Alfredo Cortez foi um dos dramaturgos portugueses com maior projeção no período que decorreu entre as duas grandes guerras mundiais.

  Alfredo Cortez, s.d., fot. José Marques [programa O lodo, TNDM II, 1979]
  Alfredo Cortez, s.d., fot. José Marques [programa O lodo, TNDM II, 1979]

Tendo iniciado a sua carreira com um espetáculo de revista em 1918, veio posteriormente a aderir ao naturalismo, com as peças Zilda (1921) e O lodo (1923), e a experimentar o expressionismo e o drama histórico, abordando também os costumes populares portugueses em obras como Tá-mar (1936) e Saias (1938).

Licenciado em Direito pela Universidade de Coimbra, foi juiz de investigação criminal em Angola. Apesar do irresistível fascínio que o teatro sempre exerceu sobre ele, foi só a partir da plena maturidade que se dedicou à atividade de autor dramático, estreando-se em 1918 no espetáculo de revista Terra e mar, assinando com o pseudónimo Virgílio Pinheiro. Seguiram-se duas peças de intenções sociais, caracterizadas pela complementaridade dos retratos da sociedade portuguesa da altura: Zilda, que põe a nu a degradação moral das classes abastadas (apresentada em estreia absoluta no palco do Teatro Nacional D. Maria II em 1921), e O lodo que representa não apenas o confronto entre duas irmãs (a angélica Maria da Luz e a perversa Júlia), mas sobretudo a sordidez de um conflito entre mãe e filha (Domingas Capeloa e Júlia) no submundo da prostituição na Mouraria, e que foi levada à cena pelo próprio autor (uma vez que tinha sido recusada por vários empresários) no Teatro Politeama em 1923 numa apresentação única e, em 1979, no Teatro Nacional D. Maria II. De modesto relevo foi uma tentativa de incursão no drama histórico em verso À la fé (Teatro Politeama, 1924), que constituiu apenas um parêntesis entre as primeiras peças e uma nova série de textos de tese e moralizantes, eles também de construção frágil, cuja intenção era defender valores tradicionais, como Lourdes (Teatro Politeama, 1927), O oiro (apresentado pela Companhia Ilda Stichini no Teatro do Ginásio em 1928 e pelo Teatro Experimental do Porto, no Teatro de Bolso, no Porto, em 1961) e Domus (Teatro Nacional D. Maria II, 1931).

A sátira expressionista Gladiadores (1934), que pela sua ousadia parece marcar uma mudança no percurso do autor, revelou-se uma exceção isolada e feliz, quer no plano temático quer do ponto de vista estilístico, nela se cruzando as mais modernas tendências dramáticas, “o expressionismo alemão, o surrealismo francês e o experimentalismo de Pirandello (…) bem como o grotesco à Raul Brandão. Mas o que há sobretudo é a ironia do Cortez intelectual, que sabe não poder ser compreendido por um público até aí fiel e que não quer furtar-se à experiência do insucesso. Insucesso que chegou, pontualmente. E Cortez, pago, volta à temática realista” (PICCHIO 1969: 316).

Entradas para localizar texto e elementos:
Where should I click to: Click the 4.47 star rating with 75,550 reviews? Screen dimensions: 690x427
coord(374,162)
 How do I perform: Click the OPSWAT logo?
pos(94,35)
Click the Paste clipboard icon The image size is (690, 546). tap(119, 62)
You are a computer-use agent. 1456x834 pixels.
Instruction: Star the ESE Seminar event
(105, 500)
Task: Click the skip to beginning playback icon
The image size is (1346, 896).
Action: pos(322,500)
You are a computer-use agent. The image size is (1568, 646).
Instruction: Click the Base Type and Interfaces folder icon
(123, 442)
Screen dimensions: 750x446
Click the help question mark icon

• Problemas a resolver:
1. Transcreva fielmente o trecho do texto sobre Alfredo Cortez entre "A sátira expressionista" e "(PICCHIO 1969: 316).", inclusive.
2. Prossiga o texto sobre Alfredo Cortez a partir do ponto em que ele termina.

• Resultados por tarefa:
1.
A sátira expressionista Gladiadores (1934), que pela sua ousadia parece marcar uma mudança no percurso do autor, revelou-se uma exceção isolada e feliz, quer no plano temático quer do ponto de vista estilístico, nela se cruzando as mais modernas tendências dramáticas, “o expressionismo alemão, o surrealismo francês e o experimentalismo de Pirandello (…) bem como o grotesco à Raul Brandão. Mas o que há sobretudo é a ironia do Cortez intelectual, que sabe não poder ser compreendido por um público até aí fiel e que não quer furtar-se à experiência do insucesso. Insucesso que chegou, pontualmente. E Cortez, pago, volta à temática realista” (PICCHIO 1969: 316).

2.
Depois desta prova, que lhe valeu a hostilidade do público e da crítica no momento da estreia absoluta, Alfredo Cortez regressou aos ambientes regionalistas e à descrição de usos e costumes populares com Tá-mar (1936), e Saias (1938), ambas levadas à cena pela companhia do Teatro Nacional nos mesmos anos da redação (a primeira teve também uma versão parisiense apresentada no Théâtre Hébertot em 1955, e nesse mesmo ano a segunda voltou ao palco do Teatro Nacional). E regressaram de novo as atmosferas urbanas, a denúncia e a caricatura duma burguesia que se preocupa e angustia para exibir intactas as aparências dos antigos privilégios, com Bâton (1936, só apresentada postumamente, em 1946, devido à proibição da censura) e Lá-Lás (1944). Com dois textos menores, caídos no esquecimento – o ato único em verso Ralhos de avô (1922) e o episódio africano Moema (1940) –, fecha-se a resenha de peças de Alfredo Cortez, pois o anunciado drama expressionista Babel, repetição do experimentalismo de Gladiadores, não ultrapassou a fase projetual.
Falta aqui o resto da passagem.